Locate each line in the data that contains the word "This" and copy those lines.

───── Data supplied ─────

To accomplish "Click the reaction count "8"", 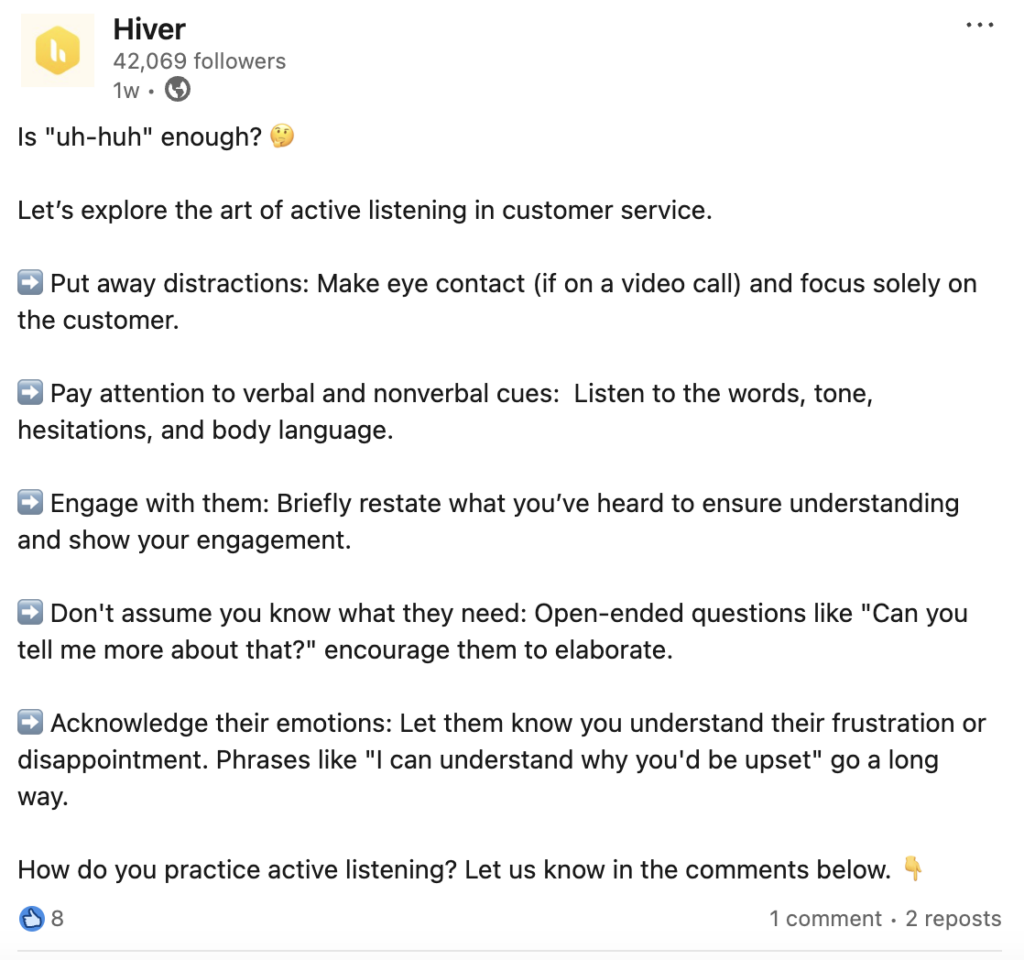I will (57, 918).
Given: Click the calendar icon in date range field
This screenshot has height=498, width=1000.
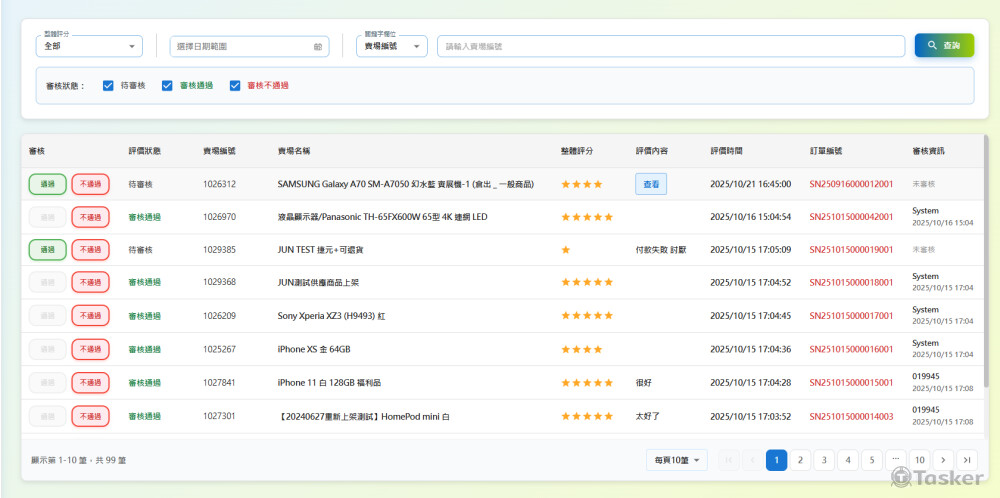Looking at the screenshot, I should click(318, 47).
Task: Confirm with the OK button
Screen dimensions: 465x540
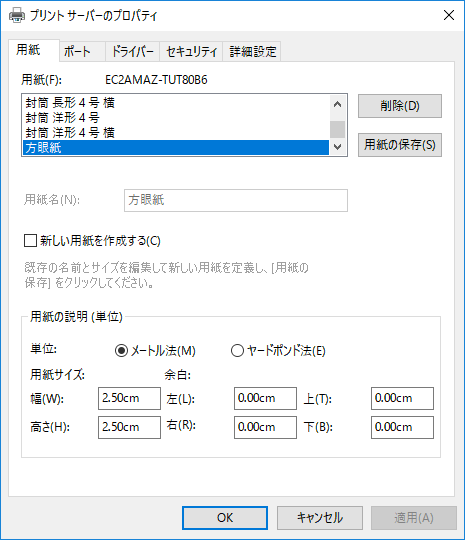Action: (225, 518)
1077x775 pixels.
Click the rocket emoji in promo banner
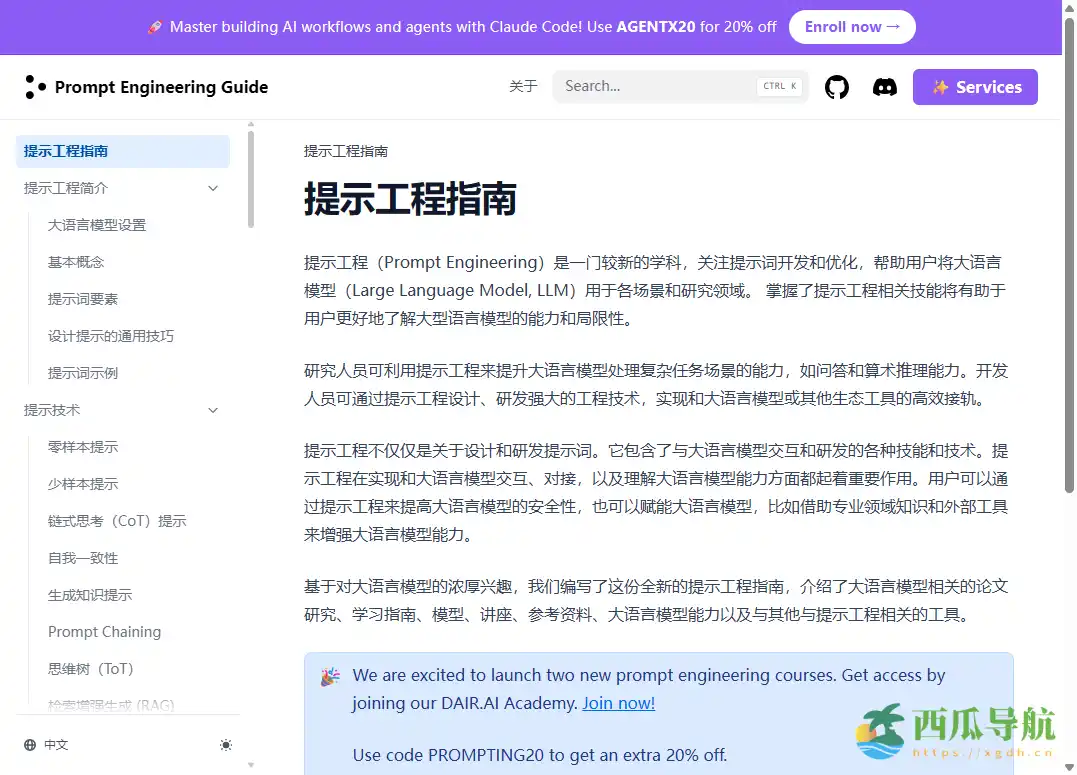pos(155,27)
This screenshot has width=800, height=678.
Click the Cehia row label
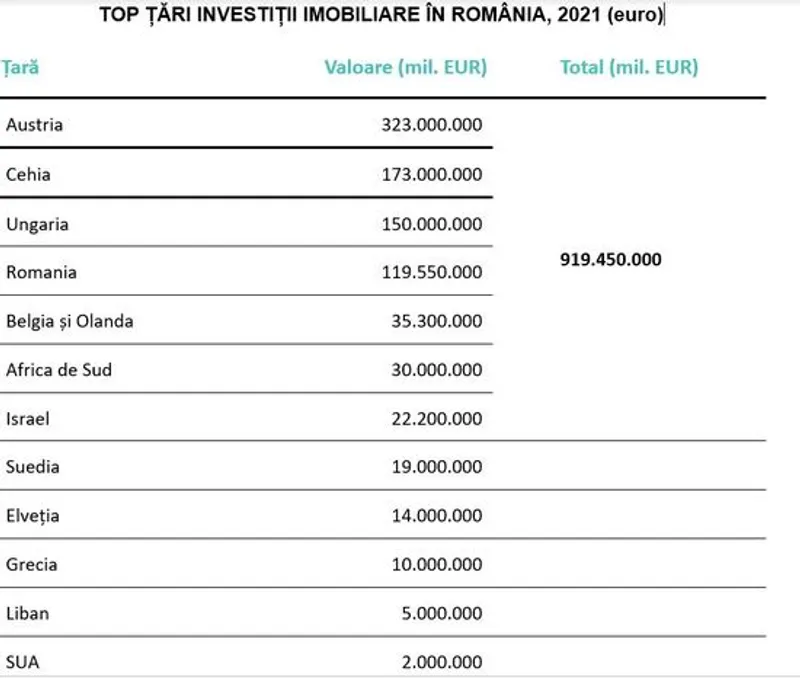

─────

> Exercise response
This screenshot has height=498, width=1000.
This screenshot has width=800, height=678.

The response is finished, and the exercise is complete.